*WHAT YOU SHOULD DO*
Pictures appear among the records. Write out all else exactly as it stands.

Collected data

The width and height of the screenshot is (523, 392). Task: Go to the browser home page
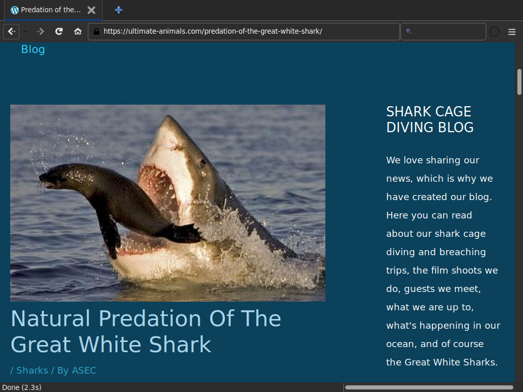[x=78, y=32]
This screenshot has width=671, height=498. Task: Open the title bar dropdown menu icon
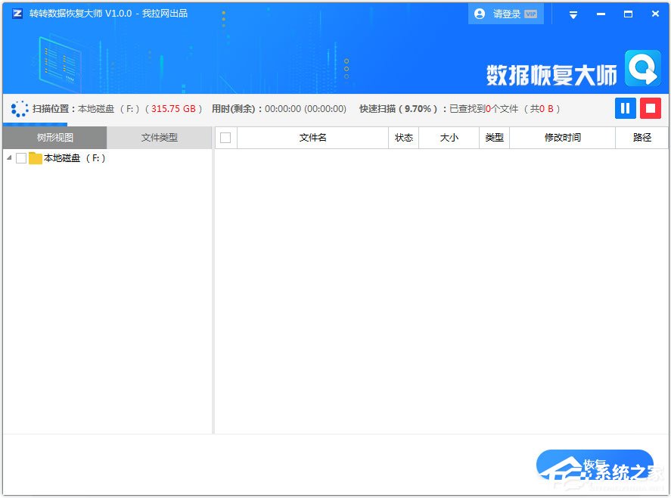573,14
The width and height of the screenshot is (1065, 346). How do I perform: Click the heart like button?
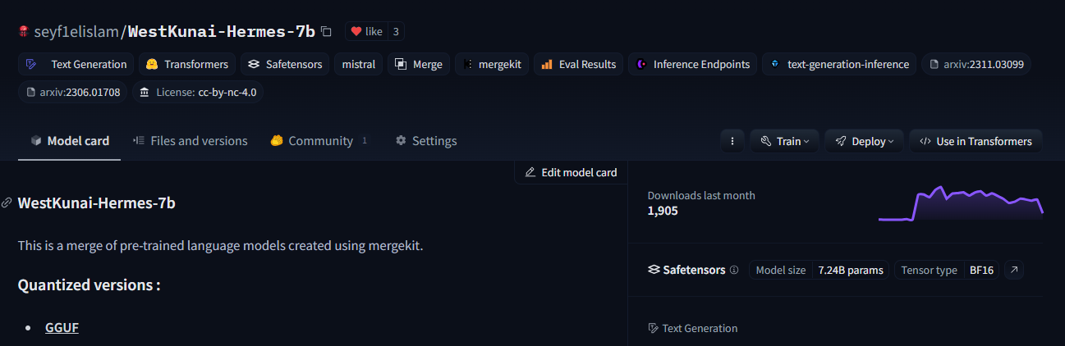366,32
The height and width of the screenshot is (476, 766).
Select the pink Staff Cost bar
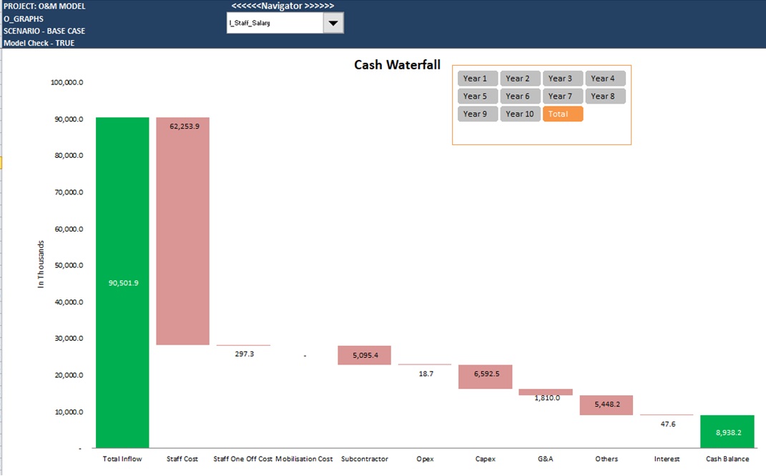tap(182, 229)
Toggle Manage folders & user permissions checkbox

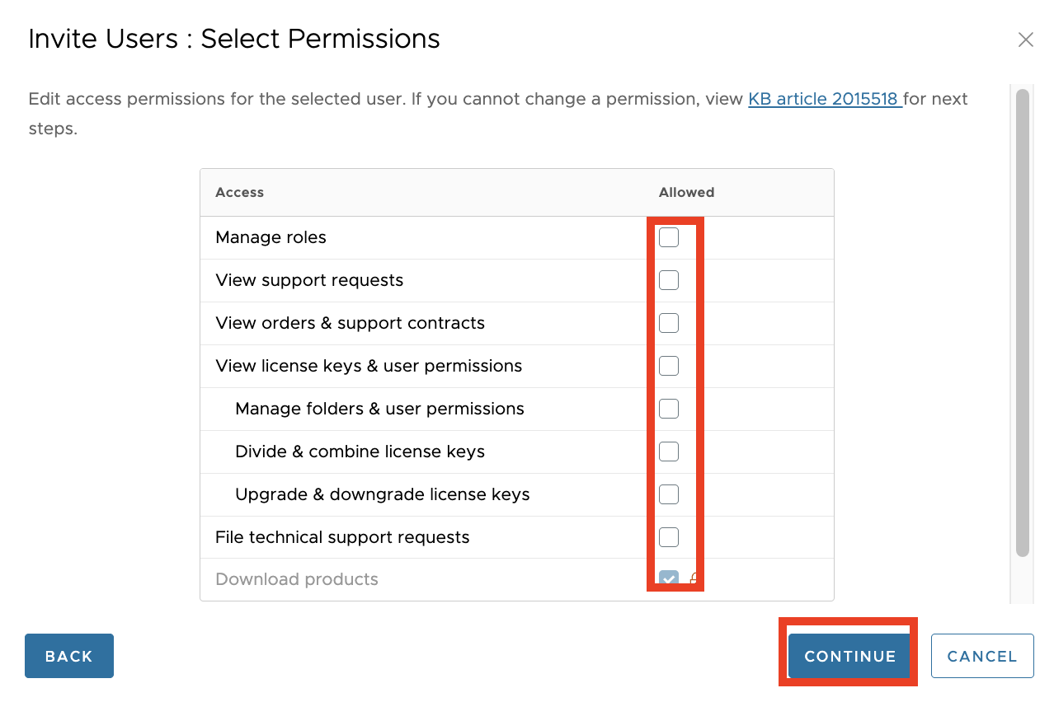pos(669,409)
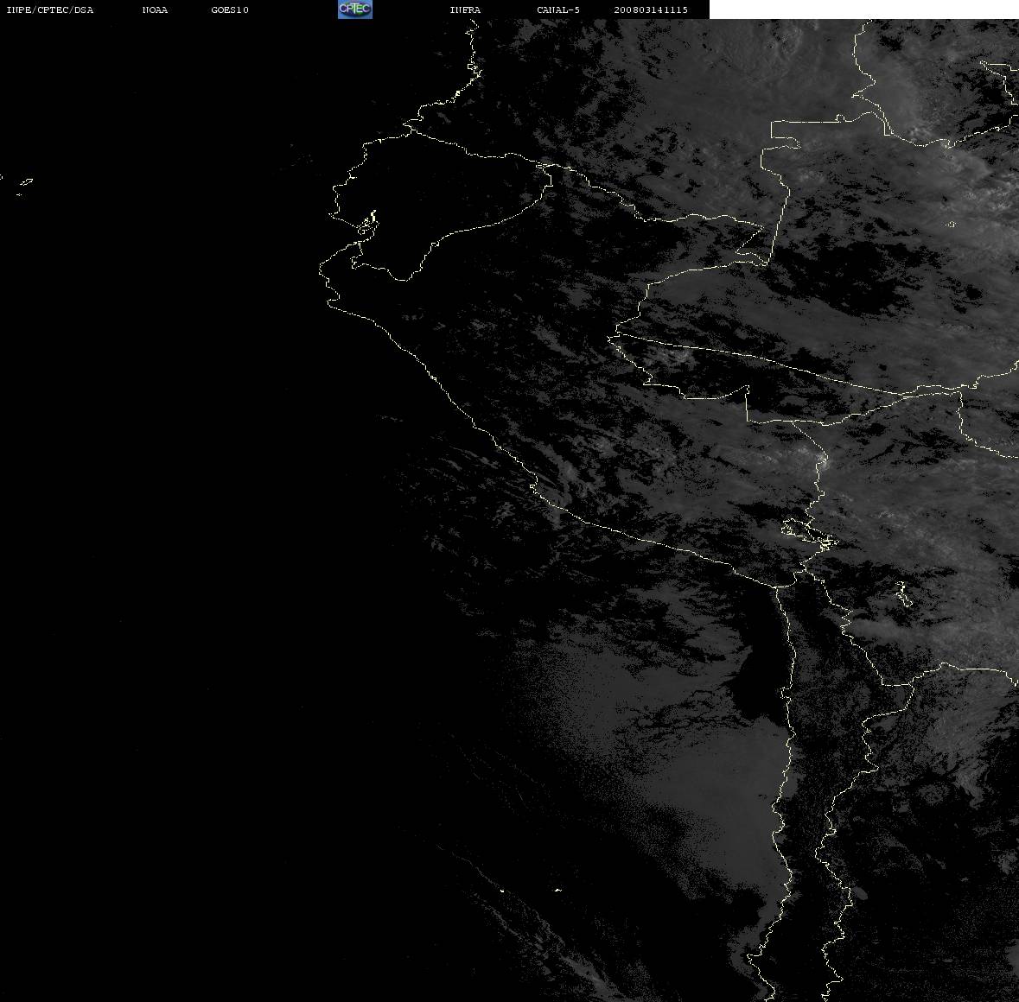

*RESPONSE AREA*
The width and height of the screenshot is (523, 392). Task: Go to the browser home page
[x=78, y=32]
This screenshot has width=671, height=498. Task: Open the title bar dropdown menu icon
573,14
The width and height of the screenshot is (1065, 346). How do I perform: Click the heart like button?
366,32
The height and width of the screenshot is (476, 766).
Select the pink Staff Cost bar
tap(182, 229)
Toggle Manage folders & user permissions checkbox

pos(669,409)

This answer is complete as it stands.